*Selected passage*

-*-*-

U wrung me out too too too many times...

Tuesday, May 1, 2007

They don't know about the bottom.

What? They don't.


Saturday, February 24, 2007

Oreo Cheesecake.

I'm absolutely bored with myself. And the question is "how could I be?" Especially since I have a grandiose amount of shit to do. As i type, I should be at the bank...it IS closing in a minute.

Which reminds me, I don't understand this whole check thing. Like, the fact that when I look in my mailbox, I no longer see any. It really pisses me off. I know there was a time in my life where I saw checks in my mailbox with my name on them, and I don't necessarily understand why or at which point this stopped occuring. I would like to file a complaint, but I'm not sure who to call. If anybody has any ideas, please let me know.

My suggestion is to not smoke weed. For those that don't won't heed cuz they need weed, my next suggestion would be NOT to smoke and then place yourself in an establishment where oreo cheesecake is sold. It's just a dumb idea. I'm all down with learning from other peoples mistakes, and not playing myself like one before me. I would definitely take this into consideration when faced with the question of whether or not to smoke. As stated previously, if you're decision IS to place the joint, or blunt, or garcia, or cone, or white owl, or whatever upon your lips, I would further urge you NOT to proceed to any shop where Oreo Cheesecake is sold. I know this isn't a good idea because it happened to me. I am currently feeling nauseous simply due to a stupid mistake. I attempted to eat the entire thing. I do not feel that this is right. I wish I was bolemic. Life at this moment would be soooo much easier.

Peace.

Thursday, November 30, 2006

The Wrinkled White Chick On The Train Today...

So I'm on my way to class at Columbia University Graduate School of Arts & Sciences (this will be relevant as you continue to read) and the 1 train wasn't running local. Everyone had to get off the train and walk, or ride to 145th st. from 96th st. and take the local back the other way. Myself and many others decided to get off at 96th st.

-*-*-

*Supplied entries*
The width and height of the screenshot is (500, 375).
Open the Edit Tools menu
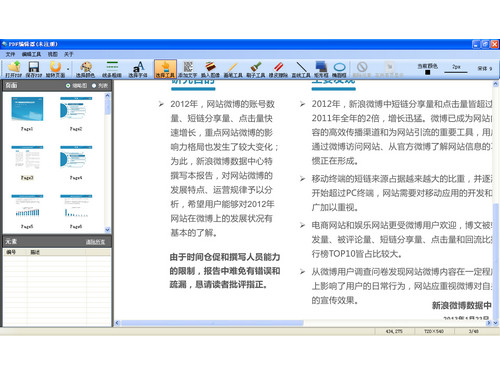click(31, 54)
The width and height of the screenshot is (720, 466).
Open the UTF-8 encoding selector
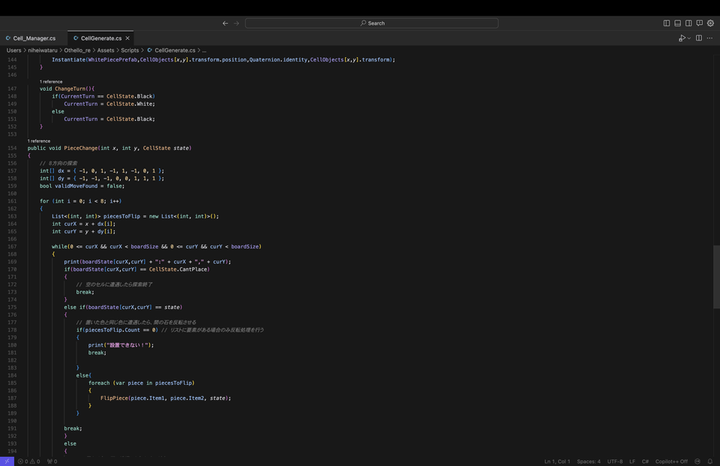615,461
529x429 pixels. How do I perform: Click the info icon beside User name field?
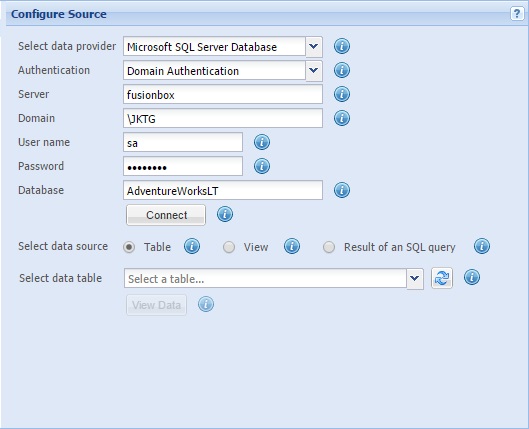pyautogui.click(x=262, y=142)
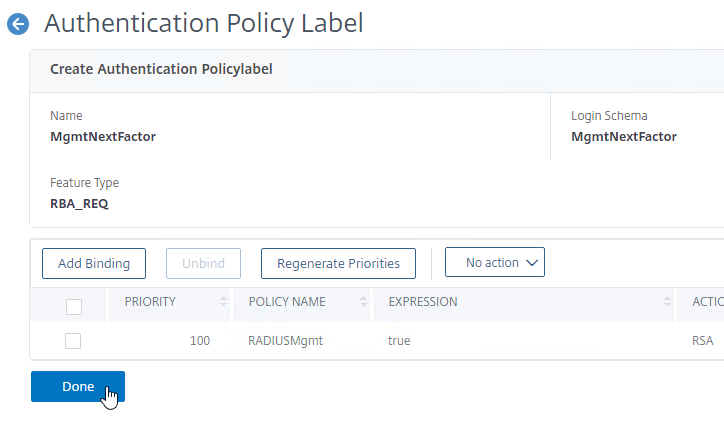
Task: Select the RADIUSMgmt row checkbox
Action: click(73, 341)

-*-*-

*Do this*
Pick up the blog post about the ride to class on the 1 train and carry it forward from its last sentence.

*Expected answer*
As I was about to go down the stairs, I noticed a wrinkled white lady staring in my direction...she had on really dark sunglasses so I couldn't see her eyes. Her face was only about a foot away from me, so I could see that she was clearly staring at my head...she mumbled to herself for a while, and continued to do so as she walked down the crowded stairs. When I got to the last step, I walked around her crazy ass to go up another staircase...

This wrinkled white chick proceeds to come behind me and say:

"You illiterate bitch. You went to school and forgot to graduate didn't you? You illiterate bitch. You think you're so important. My glasses cost more than your whole outfit, you illiterate bitch. I don't know where you're from. You look like a monkey, you illiterate bitch...blah blah blah, monkey, bitch, monkey bitch, glasses bitch, monkey..."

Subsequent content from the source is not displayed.